Texas-Sized Reform for Medicaid
October 9, 2015
The Texas Medicaid program is on an unsustainable trajectory. Steadily rising healthcare costs and growing enrollment mean that Medicaid is consuming an ever-growing share of the state budget. If no reforms are put in place to control spending growth, the Medicaid program will eventually crowd out other state spending priorities.
Because Medicaid is a jointly funded state-federal program and therefore subject to myriad federal rules and regulations, state lawmakers have few options for controlling costs and enacting reforms. They also have a strong disincentive to limit or reduce Medicaid spending.
- Every state tax dollar spent on the program is matched, on average, by $1.50 of federal tax funds. This makes cutting the Medicaid budget politically difficult because to save $100 of state funds lawmakers just cut $250 from the program.

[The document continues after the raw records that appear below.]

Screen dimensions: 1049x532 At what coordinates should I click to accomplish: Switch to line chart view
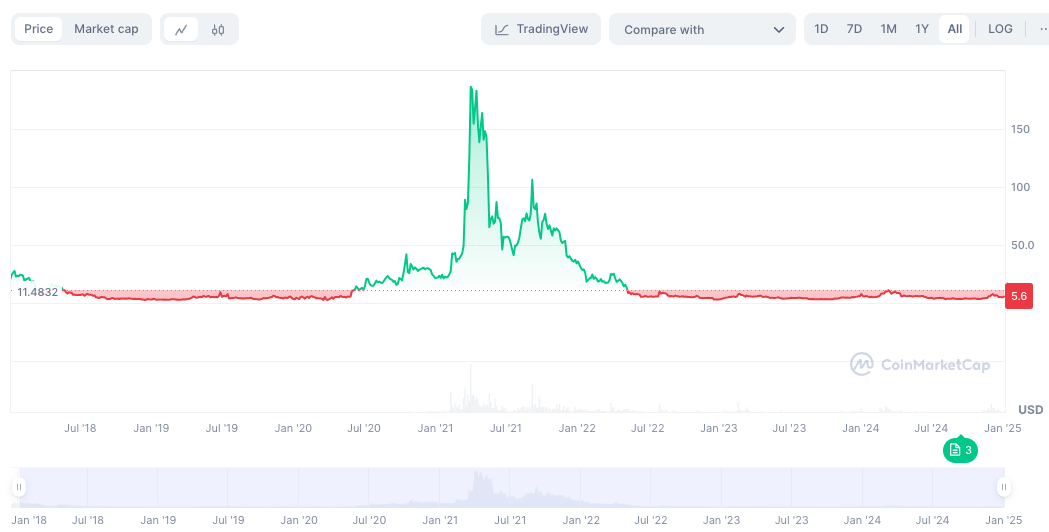tap(181, 30)
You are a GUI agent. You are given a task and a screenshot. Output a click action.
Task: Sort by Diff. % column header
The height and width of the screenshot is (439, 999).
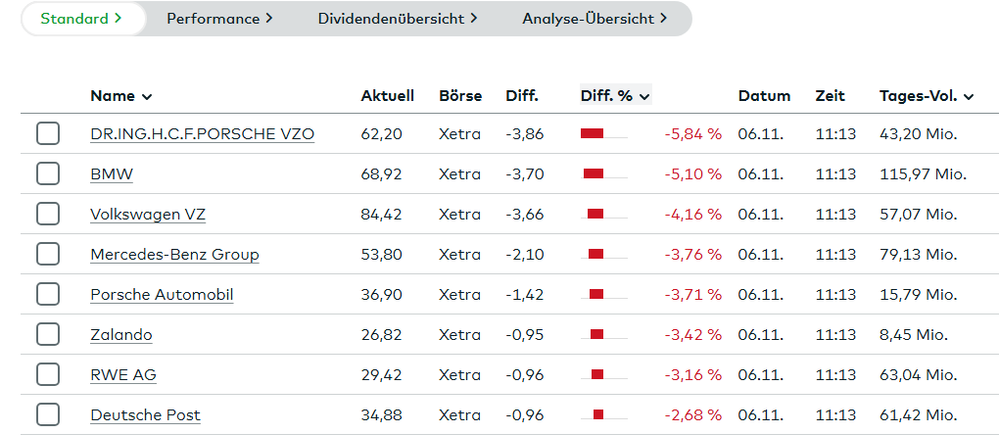pyautogui.click(x=615, y=96)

- The program now consumes almost 25 percent of General Revenue appropriations, an increase of the share by 42 percent in just over a decade.

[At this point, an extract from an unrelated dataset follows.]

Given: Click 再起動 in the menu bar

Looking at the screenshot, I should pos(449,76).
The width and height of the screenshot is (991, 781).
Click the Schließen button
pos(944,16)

- If the state enrolled high-risk members in subsidized private coverage, the savings to the state compared with the status quo would total $4 billion in 2015.
- The annual cost savings to the Medicaid program under the reform model will be in the $6 billion range after ten years.

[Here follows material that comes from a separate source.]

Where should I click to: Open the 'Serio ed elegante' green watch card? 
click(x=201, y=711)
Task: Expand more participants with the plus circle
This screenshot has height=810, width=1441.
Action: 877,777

If Texas is to maintain a healthcare safety net for its most vulnerable residents -- those whom the Medicaid program was designed to serve -- lawmakers must begin addressing the program's structural problems, and seek greater flexibility from the federal government to enact the kinds of fundamental reforms outlined here.
To prevent the current Medicaid program from crowding out a larger share of the Texas budget, and to provide needy Texans with the best healthcare possible, Medicaid must undergo structural reform. The Texas Medicaid Reform Model provides an approach that would satisfy these concerns and improve the well-being of all Texans.